Brief a –
Retype the passage on the Passion tradition word for word, starting with "The Passion tradition" and going on through "in special ways.".

Excerpted passage –
◇ ◇ ◇ ◇ ◇ ◇ ◇

The Passion tradition was more than a thousand years old when Bach came to it. From the earliest days of Christianity, the events of Passion week, central to the church's establishment and existence, had been marked in special ways.
Early Christian commemorations of the Passion grew out of the liturgy, which specified readings from the Gospels of Matthew, Mark, Luke, and John at Mass during Holy Week - the part of the church year stretching from Palm Sunday, marking Christ's triumphant entry into Jerusalem, through Easter, his Resurrection. Included are the events of Holy Thursday (the Last Supper and institution of the Eucharist) and Good Friday (the Crucifixion and Burial). This tradition of readings developed through the second and third centuries: Easter, celebrated at the time of the Jewish Passover, became a major feast earlier than did Christmas, which for many years had no fixed date and began to be observed seriously about the fourth century. In the Eastern Church and in the Holy Land itself, ceremonies marking Christ's suffering and death tended to be more commemorative and solemn in nature, while in the Western Church they took on an educational function, possibly because the Western congregations were made up of converts unfamiliar with the Holy Land.

◇ ◇ ◇ ◇ ◇ ◇ ◇

Data listing –
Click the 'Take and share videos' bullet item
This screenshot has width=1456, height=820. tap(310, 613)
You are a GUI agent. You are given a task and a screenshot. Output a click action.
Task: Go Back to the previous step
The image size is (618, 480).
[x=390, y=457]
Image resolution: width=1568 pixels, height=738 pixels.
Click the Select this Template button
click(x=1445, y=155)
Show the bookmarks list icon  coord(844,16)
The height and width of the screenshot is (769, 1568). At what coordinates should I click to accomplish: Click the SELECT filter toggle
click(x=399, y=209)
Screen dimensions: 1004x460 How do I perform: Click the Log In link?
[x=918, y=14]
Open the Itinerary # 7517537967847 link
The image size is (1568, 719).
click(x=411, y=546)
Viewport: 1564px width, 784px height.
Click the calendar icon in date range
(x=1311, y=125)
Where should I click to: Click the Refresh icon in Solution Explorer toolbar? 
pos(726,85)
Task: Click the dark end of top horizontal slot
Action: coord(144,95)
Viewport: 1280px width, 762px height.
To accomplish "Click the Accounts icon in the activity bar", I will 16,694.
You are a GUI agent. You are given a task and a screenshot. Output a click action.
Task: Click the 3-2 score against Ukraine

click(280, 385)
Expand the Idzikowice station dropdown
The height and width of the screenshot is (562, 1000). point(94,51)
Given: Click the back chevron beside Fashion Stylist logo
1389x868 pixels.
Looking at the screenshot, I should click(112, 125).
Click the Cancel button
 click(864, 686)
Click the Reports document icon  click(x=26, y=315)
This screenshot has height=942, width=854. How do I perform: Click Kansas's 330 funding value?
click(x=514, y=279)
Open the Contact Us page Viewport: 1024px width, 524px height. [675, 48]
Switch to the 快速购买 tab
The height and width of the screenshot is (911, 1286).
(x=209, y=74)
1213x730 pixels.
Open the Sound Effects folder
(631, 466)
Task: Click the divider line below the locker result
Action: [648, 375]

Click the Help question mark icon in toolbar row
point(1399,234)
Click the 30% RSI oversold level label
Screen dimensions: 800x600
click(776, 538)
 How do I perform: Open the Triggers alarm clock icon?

◇ ◇ ◇ ◇ ◇ ◇ ◇

Brief b –
Repeat the lines of the records word for word, starting with the line with "Image resolution: width=1568" and going on through the line with "click(x=411, y=546)", both included.

Complete output a –
The Passion tradition was more than a thousand years old when Bach came to it. From the earliest days of Christianity, the events of Passion week, central to the church's establishment and existence, had been marked in special ways.

Complete output b –
Image resolution: width=1568 pixels, height=738 pixels.
Click the Select this Template button
click(x=1445, y=155)
Show the bookmarks list icon  coord(844,16)
The height and width of the screenshot is (769, 1568). At what coordinates should I click to accomplish: Click the SELECT filter toggle
click(x=399, y=209)
Screen dimensions: 1004x460 How do I perform: Click the Log In link?
[x=918, y=14]
Open the Itinerary # 7517537967847 link
The image size is (1568, 719).
click(x=411, y=546)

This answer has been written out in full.